Hoy en día las cosas han cambiado, aunque no tanto como podíamos pensar. Es cierto que vivimos en un mundo tecnológico e interconectado, la transmisión de información se realiza por diferentes medios y es sumamente rápida. Las fuerzas policiales y de inteligencia se centran en el desarrollo de sistemas capaces de interceptar esos sistemas de comunicación. Emplean grandes recursos en medios técnicos que facilitan su labor. Estamos hablando, por ejemplo, de la interceptación de comunicaciones telefónicas (sistema SITEL en España), sistemas de video vigilancia, sistemas de geolocalización y posicionamiento, imágenes por satélite (por ahora circunscritas al uso militar y de los servicios de inteligencia), e incluso un sofisticado sistema de interceptación electrónica conocido como red ECHELON (usado por los servicios de inteligencia norteamericanos y británicos).

¿Qué ha ocurrido con las viejas redes de informadores?, ¿se sigue empleando esta figura?. Evidentemente si, tanto en los servicios de inteligencia como por parte de los cuerpos policiales. Aunque su uso ha decaído, así como la experiencia y habilidad para el reclutamiento y manejo de estas figuras: los informadores.

Después del 11-S algunos veteranos agentes de la CIA se lamentaban por el hecho de que el mundo de los Servicios de Inteligencia se estaba centrando demasiado en la tecnología (como el análisis de las fotografías tomadas por los satélites) y poco en las fuentes humanas, en los informadores sobre el terreno o en los clásicos agentes de campo.

En lo que respecta al trabajo policial se podría decir un poco lo mismo. Las investigaciones sobre crimen organizado y terrorismo se basan cada vez más en la utilización de algunos de los sistemas técnicos de los que hemos hablado. La principal fuente o fundamento de las investigaciones consiste en pinchar innumerables teléfonos. No es la única actividad que realizan los investigadores, lo complementan con vigilancias, seguimientos y otros medios técnicos. Pero cualquier agente veterano en estas lides os reconocerá la enorme importancia de los informadores policiales.

El informador, también conocido como confidente, soplón, chota y un largo etcétera de apodos más o menos despectivos, representa una ventaja sustancial para cualquier servicio de inteligencia o policial. Facilita el acceso a una información obtenida desde dentro los grupos que están investigando. A pesar del mundo tecnológico en el que vivimos, no toda la información se transmite por estos medios modernos. Los criminales y terroristas de todo el mundo son conscientes de capacidad de vigilancia electrónica y técnica de los diferentes gobiernos, por eso muchos de las conversaciones o instrucciones importantes se transmiten cara a cara o por medios arcaicos.

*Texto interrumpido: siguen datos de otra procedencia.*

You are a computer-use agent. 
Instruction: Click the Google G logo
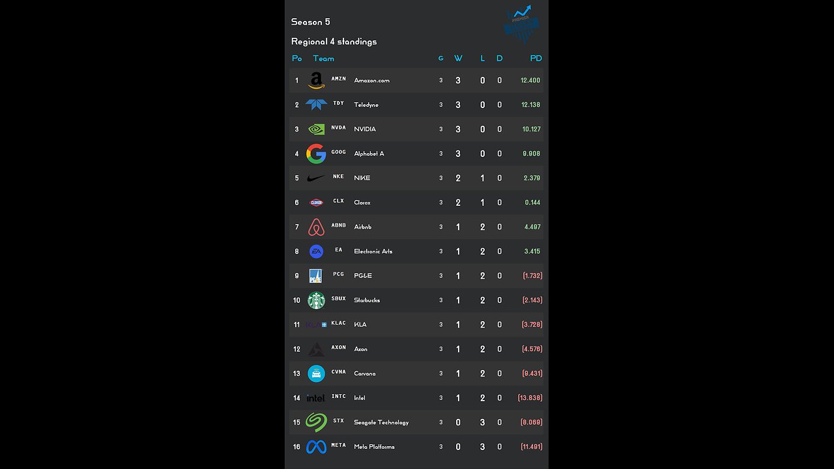click(316, 154)
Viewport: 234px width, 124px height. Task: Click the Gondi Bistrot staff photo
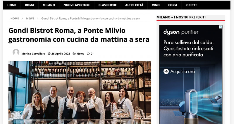[80, 92]

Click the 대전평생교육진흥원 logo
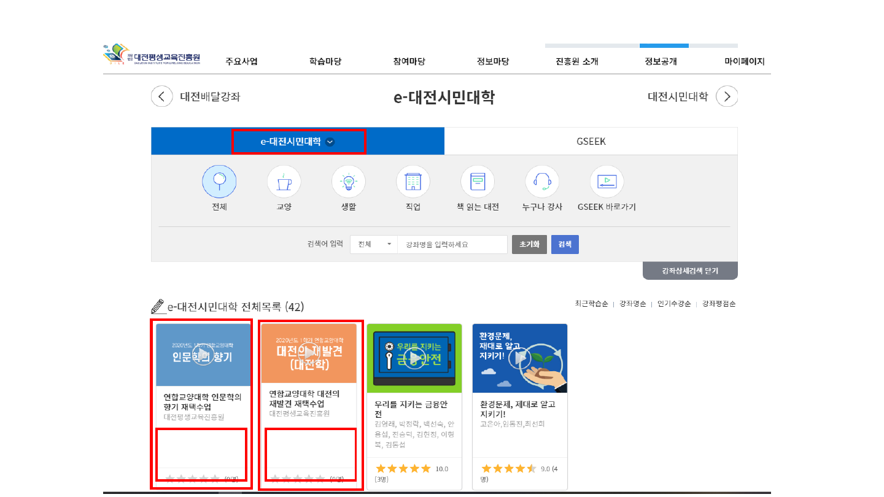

¿Cómo conseguir captar a un informador?, bueno, eso es harina de otro costal. Lo cierto es que entre las motivaciones que les llevan a colaborar (a traicionar dirían otros) son muy variadas. Quizá los motivos espurios o económicos, para entendernos -el vil metal-, sea el más conocido pero os aseguro que no es el más poderoso. Funciona mucho mejor otros impulsos como la venganza, el miedo, el odio, los celos. Si, son impulsos básicos, siempre han funcionado y lo seguirán haciendo en el futuro adaptándose a los nuevos tiempos y circunstancias.

A pesar de la mala prensa que les ha acompañado a lo largo de la historia, los informadores y los traidores (arrepentidos se les llama ahora) siguen siendo una pieza fundamental en el gran juego de la información. Se dice que “Roma no pagaba a traidores”. Pura propaganda, usarlos los usaba. Todos los usan.